Lauren Bacall: siempre recuerdo a esa diosa en blanco y negro
Esta actriz, de la que se acaba de celebrar el centenario, estaba dotada de la magia de las estrellas de cine. Interpretó muchos géneros, pero brilló sobre todo en el género negro, al lado de Humphrey Bogart
El lunes pasado fue el centenario de una de las mujeres que no necesitaría explicarse para que cualquier espectador diera fe de que algunas presencias en las pantallas se transforman a perpetuidad en estrellas del cine, dimensión en la que no basta con el don de saber actuar, sino que exige algo especial y mágico. Esa señora, bautizada como Betty Perske Weinstein (apellidos inequívocamente judíos), a la que Hollywood decidió cambiarle el nombre por el muy americano Lauren Bacall, consiguió con su primera interpretación, en la extraordinaria Tener y no tener, que las mujeres admiraran su personalidad y que todos los varones con buen gusto se quedaran colgados con ella. Al admirable Humphrey Bogart, el más chulo (justificadamente) del barrio, le asaltó idéntico deseo hacia ella que el que debieron de sentir tantos mirones. Le ocurrió a su personaje en la película y a él en la vida real. Resultado: cortó la larga y tormentosa relación que mantenía con otra mujer y se casó con la veinteañera Bacall. El argumento de la película hablaba del permanente juego de seducción entre ambos, pero eso también estaba ocurriendo en sus propias vidas, no necesitaban interpretar. Y los espectadores percibíamos que además de interpretar modélicamente a dos personajes muy atractivos, de sus memorables diálogos, de sus fascinante personalidad, estaban ocurriendo más cosas. “Si me necesitas, silba”, le decía con mirada y sonrisa hipnóticas Bacall a Bogart. Y esa felicidad la compartía el público.

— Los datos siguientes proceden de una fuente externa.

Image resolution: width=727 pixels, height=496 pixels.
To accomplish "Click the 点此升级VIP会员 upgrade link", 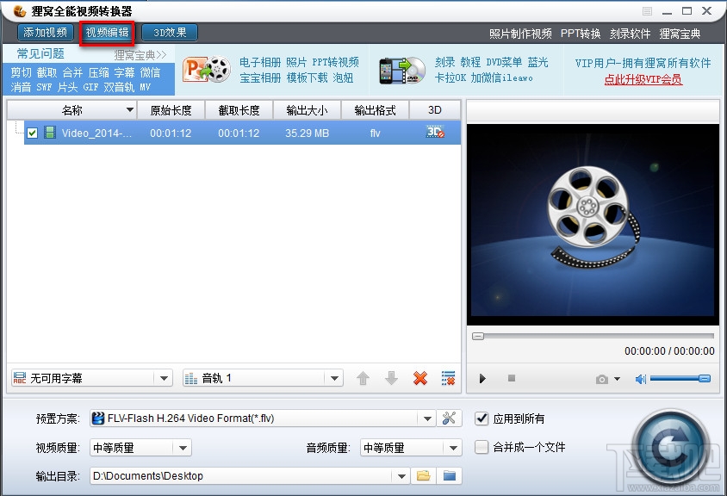I will point(643,80).
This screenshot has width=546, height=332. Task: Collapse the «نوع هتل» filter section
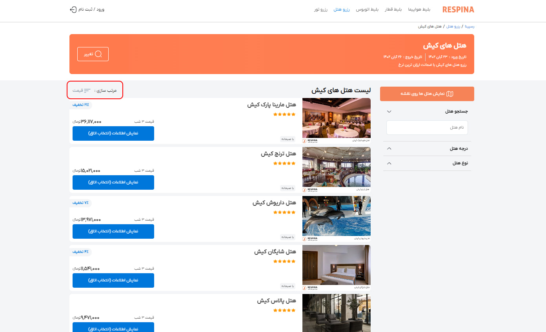(x=389, y=163)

Lauren Bacall, a lo largo de su fértil y muy larga carrera interpretó muchos géneros: comedias, dramas, melodramas, musicales, e incluso se atrevió con un wéstern al lado de un John Wayne inapelablemente enfermo, pero cada vez que la recuerdo la asocio inevitable y venturosamente con el cine negro, en blanco y negro, al lado de Bogart. Interpretaron cuatro películas juntos. Todas ellas memorables, repletas de atmósfera y tensión, antihéroes descreídos o acorralados que en algún momento se ven forzados por las circunstancias a actuar como héroes, con romanticismo exuberante o subterráneo, diálogos inteligentes y perversos, villanos y villanas creíbles, desprendiendo sensualidad. Dos son obras maestras y las dirigió la misma persona, un tal Howard Hawks, adaptando novelas de los perdurables, hondos y magnéticos Hemingway y Raymond Chandler, dos escritores tan cinematográficos. Son Tener o no tener y El sueño eterno.
Bacall y Bogart, en sus encuentros iniciales, desprenden comprensible mosqueo, sus personalidades son ácidas y sensuales, pero sabemos que el inicial choque de trenes será pasajero y nada mortifero, que la historia de amor entre ellos es imparable. También es muy atractiva La senda tenebrosa, dirigida por Delmer Daves, en la que tardamos mucho tiempo en ver el rostro de Bogart. Y John Huston volvió a juntar a esta pareja explosiva en Cayo Largo, reflexión amarga sobre la eterna supervivencia del gansterismo de altura, y desarrollada claustrofóbicamente en un hotel de los cayos de Florida y en medio de una inacabable tormenta.
Y confirmas que esa actriz era una diosa cada vez que revisas esas películas tan antiguas como hermosas. Revela erotismo en estado sofisticado o natural. También inteligencia, desafío, malicia, independencia, personalidad. Expresa las sensaciones más diversas con una mirada, con una sonrisa. Y cómo se mueve, habla, escucha. La ultima vez que la observé fue en un capitulo de Los Soprano, aquella serie memorable. Y me encabroné con David Chase, su creador. Lauren Bacall se interpretaba a sí misma. En ese episodio, el aborto, psicópata, acomplejado, hiperviolento Chris Moltisanti, sobrino de Tony Soprano, la asaltaba en un hotel de Los Ángeles para robarle los exquisitos regalos que otorgaba la boutique del hotel a las grandes celebridades que se alojaban en él. Un Moltisanti enmascarado le pegaba dos hostias, la lanzaba al suelo, la humillaba, le mangaba sus pertenencias y salía corriendo con la alegría de un adolescente descerebrado. Y me contaba a mí mismo: “Eso no se lo hacía a la Lauren Bacall que yo imaginaba a través de la pantalla ni el gánster mas temerario”. Seguro que la gran dama se lo comía vivo. Que sus ovarios eran más poderosos que cualquier asaltante nocturno.